(The records)

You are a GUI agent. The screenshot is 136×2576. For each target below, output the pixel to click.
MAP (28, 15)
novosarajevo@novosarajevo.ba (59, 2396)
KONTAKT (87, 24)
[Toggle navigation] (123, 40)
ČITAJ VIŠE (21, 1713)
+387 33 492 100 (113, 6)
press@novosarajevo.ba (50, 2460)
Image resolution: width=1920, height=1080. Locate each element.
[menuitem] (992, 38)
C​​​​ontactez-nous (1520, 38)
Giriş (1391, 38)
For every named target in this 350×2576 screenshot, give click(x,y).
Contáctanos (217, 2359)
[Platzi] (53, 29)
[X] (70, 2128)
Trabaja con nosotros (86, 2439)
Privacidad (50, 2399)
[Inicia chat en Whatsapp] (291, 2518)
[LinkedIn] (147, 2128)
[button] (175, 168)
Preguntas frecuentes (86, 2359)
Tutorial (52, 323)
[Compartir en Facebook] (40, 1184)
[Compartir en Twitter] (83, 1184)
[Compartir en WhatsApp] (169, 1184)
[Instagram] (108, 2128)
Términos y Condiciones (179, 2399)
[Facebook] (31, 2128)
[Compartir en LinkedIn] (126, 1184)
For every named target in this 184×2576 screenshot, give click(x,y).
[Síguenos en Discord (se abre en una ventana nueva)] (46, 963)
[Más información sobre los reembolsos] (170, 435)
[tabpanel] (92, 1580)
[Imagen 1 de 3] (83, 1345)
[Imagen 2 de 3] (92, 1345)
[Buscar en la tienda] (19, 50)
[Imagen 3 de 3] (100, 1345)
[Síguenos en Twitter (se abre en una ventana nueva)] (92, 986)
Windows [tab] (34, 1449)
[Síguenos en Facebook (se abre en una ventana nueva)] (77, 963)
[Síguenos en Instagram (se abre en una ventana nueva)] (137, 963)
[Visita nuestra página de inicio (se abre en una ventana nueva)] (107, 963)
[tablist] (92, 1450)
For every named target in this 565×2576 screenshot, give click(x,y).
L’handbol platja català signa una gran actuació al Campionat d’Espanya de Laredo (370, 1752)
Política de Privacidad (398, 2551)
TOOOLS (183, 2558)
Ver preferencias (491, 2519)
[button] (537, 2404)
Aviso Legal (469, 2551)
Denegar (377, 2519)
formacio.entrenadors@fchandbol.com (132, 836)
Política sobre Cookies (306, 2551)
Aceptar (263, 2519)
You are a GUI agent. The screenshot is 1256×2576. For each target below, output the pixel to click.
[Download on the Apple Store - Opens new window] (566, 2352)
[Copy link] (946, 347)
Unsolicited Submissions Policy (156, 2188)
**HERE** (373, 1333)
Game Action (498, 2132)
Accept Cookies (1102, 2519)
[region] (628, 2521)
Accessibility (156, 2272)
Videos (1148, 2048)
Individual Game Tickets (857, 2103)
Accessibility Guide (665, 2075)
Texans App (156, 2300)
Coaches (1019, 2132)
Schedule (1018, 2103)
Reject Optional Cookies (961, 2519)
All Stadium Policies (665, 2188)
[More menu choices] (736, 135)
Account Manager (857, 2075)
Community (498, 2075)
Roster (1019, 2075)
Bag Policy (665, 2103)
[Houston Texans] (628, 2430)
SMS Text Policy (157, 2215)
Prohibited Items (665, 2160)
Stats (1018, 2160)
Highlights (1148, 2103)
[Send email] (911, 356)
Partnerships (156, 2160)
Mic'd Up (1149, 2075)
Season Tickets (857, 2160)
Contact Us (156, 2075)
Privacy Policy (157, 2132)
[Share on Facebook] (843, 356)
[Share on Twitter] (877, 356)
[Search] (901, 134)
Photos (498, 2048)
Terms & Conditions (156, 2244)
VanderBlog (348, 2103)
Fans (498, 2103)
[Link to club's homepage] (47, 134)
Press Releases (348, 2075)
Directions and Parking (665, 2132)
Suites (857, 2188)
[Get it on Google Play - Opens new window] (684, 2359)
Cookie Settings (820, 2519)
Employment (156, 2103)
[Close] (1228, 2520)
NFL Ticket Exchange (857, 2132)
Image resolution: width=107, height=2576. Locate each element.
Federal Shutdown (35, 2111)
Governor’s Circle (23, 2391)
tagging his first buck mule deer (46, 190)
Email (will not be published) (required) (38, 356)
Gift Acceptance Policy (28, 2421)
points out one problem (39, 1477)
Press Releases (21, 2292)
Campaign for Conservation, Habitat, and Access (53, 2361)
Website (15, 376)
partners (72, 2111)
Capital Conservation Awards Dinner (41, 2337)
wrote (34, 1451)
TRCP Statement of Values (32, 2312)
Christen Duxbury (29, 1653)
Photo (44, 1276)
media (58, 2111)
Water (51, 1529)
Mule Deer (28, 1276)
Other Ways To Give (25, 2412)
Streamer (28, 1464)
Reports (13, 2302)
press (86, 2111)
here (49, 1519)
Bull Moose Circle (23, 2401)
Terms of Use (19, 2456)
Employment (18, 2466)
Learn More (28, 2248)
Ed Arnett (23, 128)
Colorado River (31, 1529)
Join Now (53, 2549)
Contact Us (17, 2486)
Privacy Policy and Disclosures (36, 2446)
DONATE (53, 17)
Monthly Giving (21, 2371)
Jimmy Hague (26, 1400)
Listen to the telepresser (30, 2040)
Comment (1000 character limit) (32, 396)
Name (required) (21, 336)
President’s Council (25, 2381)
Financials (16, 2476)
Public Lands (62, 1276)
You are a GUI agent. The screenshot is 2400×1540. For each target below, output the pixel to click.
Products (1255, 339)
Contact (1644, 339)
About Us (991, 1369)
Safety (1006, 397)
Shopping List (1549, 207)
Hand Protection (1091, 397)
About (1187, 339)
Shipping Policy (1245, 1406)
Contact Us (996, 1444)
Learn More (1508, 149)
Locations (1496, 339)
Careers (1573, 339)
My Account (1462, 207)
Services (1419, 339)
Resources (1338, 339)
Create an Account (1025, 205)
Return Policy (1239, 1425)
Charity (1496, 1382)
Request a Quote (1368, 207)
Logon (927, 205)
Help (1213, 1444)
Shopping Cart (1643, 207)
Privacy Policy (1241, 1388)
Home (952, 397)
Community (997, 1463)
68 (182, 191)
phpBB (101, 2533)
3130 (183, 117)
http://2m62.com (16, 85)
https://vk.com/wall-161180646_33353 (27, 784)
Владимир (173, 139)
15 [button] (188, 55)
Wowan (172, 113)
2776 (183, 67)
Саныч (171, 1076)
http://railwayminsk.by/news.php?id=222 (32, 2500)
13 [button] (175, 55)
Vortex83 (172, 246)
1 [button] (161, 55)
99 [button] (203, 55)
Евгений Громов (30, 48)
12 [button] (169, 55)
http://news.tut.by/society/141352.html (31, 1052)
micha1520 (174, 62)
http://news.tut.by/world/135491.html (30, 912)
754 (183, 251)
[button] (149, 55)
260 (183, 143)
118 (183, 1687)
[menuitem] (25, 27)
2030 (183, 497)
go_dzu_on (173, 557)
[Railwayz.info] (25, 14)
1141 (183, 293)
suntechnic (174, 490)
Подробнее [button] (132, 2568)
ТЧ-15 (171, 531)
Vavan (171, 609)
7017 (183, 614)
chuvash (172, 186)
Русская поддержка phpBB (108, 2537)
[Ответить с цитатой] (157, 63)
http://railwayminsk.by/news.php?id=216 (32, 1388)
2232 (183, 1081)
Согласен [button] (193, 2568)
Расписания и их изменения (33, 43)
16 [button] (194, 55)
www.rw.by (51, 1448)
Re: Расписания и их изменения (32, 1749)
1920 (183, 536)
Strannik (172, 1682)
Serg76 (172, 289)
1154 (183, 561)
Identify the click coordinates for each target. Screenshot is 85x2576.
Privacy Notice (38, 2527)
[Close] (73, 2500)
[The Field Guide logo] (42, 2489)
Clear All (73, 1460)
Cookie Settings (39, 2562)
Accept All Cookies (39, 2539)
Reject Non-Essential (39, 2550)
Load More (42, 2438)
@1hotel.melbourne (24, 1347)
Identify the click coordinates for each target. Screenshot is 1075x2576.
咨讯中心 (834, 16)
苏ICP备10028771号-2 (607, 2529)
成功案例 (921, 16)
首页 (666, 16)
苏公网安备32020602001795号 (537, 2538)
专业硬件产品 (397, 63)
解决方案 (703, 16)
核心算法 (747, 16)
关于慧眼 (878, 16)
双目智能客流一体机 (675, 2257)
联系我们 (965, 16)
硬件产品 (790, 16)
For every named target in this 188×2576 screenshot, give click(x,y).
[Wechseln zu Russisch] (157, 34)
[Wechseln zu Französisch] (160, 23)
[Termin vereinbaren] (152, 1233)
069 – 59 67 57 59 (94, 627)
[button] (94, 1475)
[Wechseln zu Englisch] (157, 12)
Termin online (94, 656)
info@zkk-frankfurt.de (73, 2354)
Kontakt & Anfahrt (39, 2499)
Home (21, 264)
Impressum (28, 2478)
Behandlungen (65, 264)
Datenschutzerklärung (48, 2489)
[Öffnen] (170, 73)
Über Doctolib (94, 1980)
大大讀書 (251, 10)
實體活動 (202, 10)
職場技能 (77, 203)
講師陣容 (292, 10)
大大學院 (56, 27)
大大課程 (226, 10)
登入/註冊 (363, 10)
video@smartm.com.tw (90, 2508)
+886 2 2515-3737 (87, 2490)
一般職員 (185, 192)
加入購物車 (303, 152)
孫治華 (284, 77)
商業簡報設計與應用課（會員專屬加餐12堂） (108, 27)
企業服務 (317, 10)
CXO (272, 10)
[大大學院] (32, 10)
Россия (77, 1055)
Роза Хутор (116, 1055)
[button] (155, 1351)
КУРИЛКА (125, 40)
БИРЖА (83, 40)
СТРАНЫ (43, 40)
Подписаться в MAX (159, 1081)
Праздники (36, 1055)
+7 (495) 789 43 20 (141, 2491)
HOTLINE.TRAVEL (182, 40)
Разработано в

(End The records)

◆ About this exercise
The output should consist only of the lines from the one with "双目智能客流一体机 (675, 2257)" through the final line of the records above, exactly.

◆ Answer space
双目智能客流一体机 (675, 2257)
联系我们 (965, 16)
硬件产品 (790, 16)
For every named target in this 188×2576 screenshot, give click(x,y).
[Wechseln zu Russisch] (157, 34)
[Wechseln zu Französisch] (160, 23)
[Termin vereinbaren] (152, 1233)
069 – 59 67 57 59 (94, 627)
[button] (94, 1475)
[Wechseln zu Englisch] (157, 12)
Termin online (94, 656)
info@zkk-frankfurt.de (73, 2354)
Kontakt & Anfahrt (39, 2499)
Home (21, 264)
Impressum (28, 2478)
Behandlungen (65, 264)
Datenschutzerklärung (48, 2489)
[Öffnen] (170, 73)
Über Doctolib (94, 1980)
大大讀書 (251, 10)
實體活動 (202, 10)
職場技能 (77, 203)
講師陣容 (292, 10)
大大學院 (56, 27)
大大課程 (226, 10)
登入/註冊 (363, 10)
video@smartm.com.tw (90, 2508)
+886 2 2515-3737 (87, 2490)
一般職員 (185, 192)
加入購物車 (303, 152)
孫治華 (284, 77)
商業簡報設計與應用課（會員專屬加餐12堂） (108, 27)
企業服務 (317, 10)
CXO (272, 10)
[大大學院] (32, 10)
Россия (77, 1055)
Роза Хутор (116, 1055)
[button] (155, 1351)
КУРИЛКА (125, 40)
БИРЖА (83, 40)
СТРАНЫ (43, 40)
Подписаться в MAX (159, 1081)
Праздники (36, 1055)
+7 (495) 789 43 20 (141, 2491)
HOTLINE.TRAVEL (182, 40)
Разработано в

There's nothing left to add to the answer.